> _DIRECTIONS FOR THIS TASK_
Every line below needs to be printed again exactly, without any of its pictures.

> _INPUT_

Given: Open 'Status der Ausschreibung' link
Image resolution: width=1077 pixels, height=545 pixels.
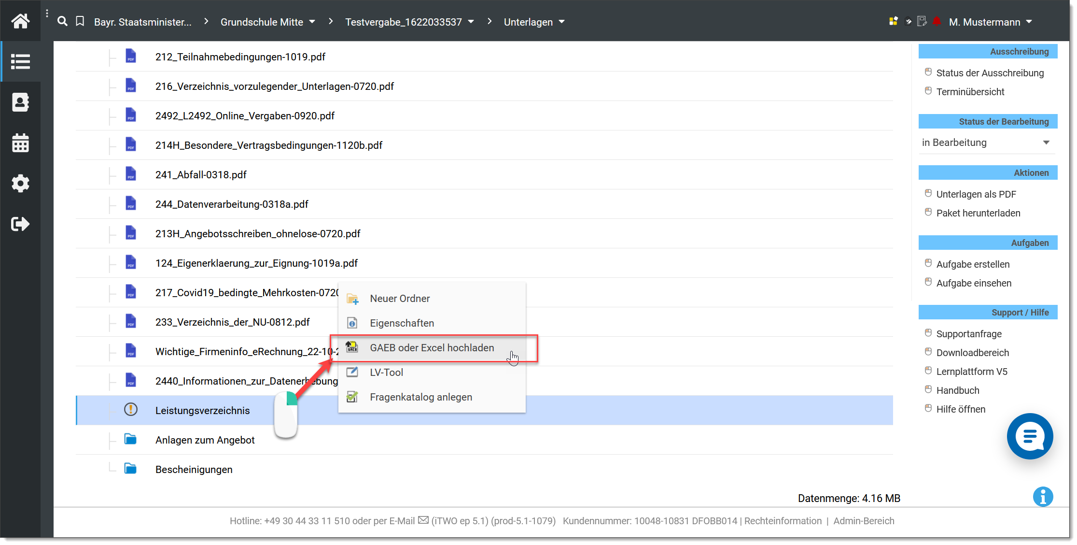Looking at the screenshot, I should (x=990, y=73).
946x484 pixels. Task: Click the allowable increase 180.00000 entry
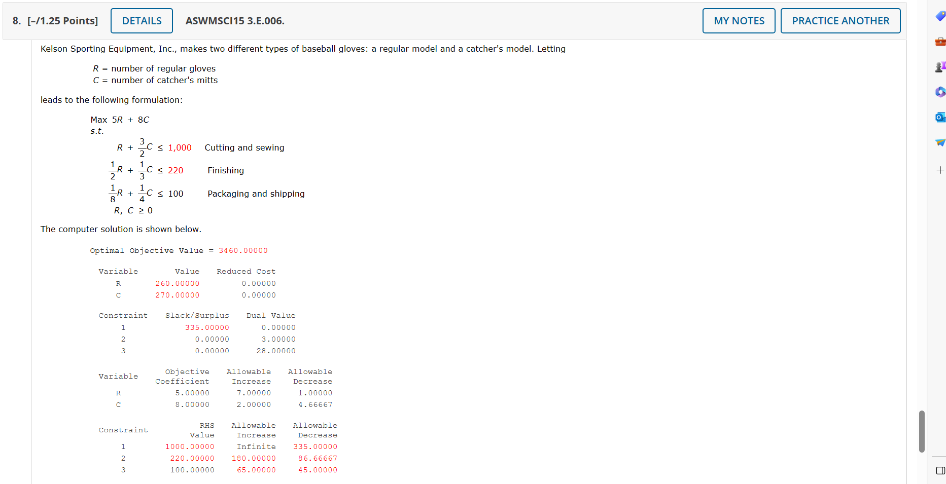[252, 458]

> _ANSWER BOX_
Given: Open 'Status der Ausschreibung' link
Image resolution: width=1077 pixels, height=545 pixels.
Looking at the screenshot, I should (x=990, y=73).
946x484 pixels. Task: Click the allowable increase 180.00000 entry
[252, 458]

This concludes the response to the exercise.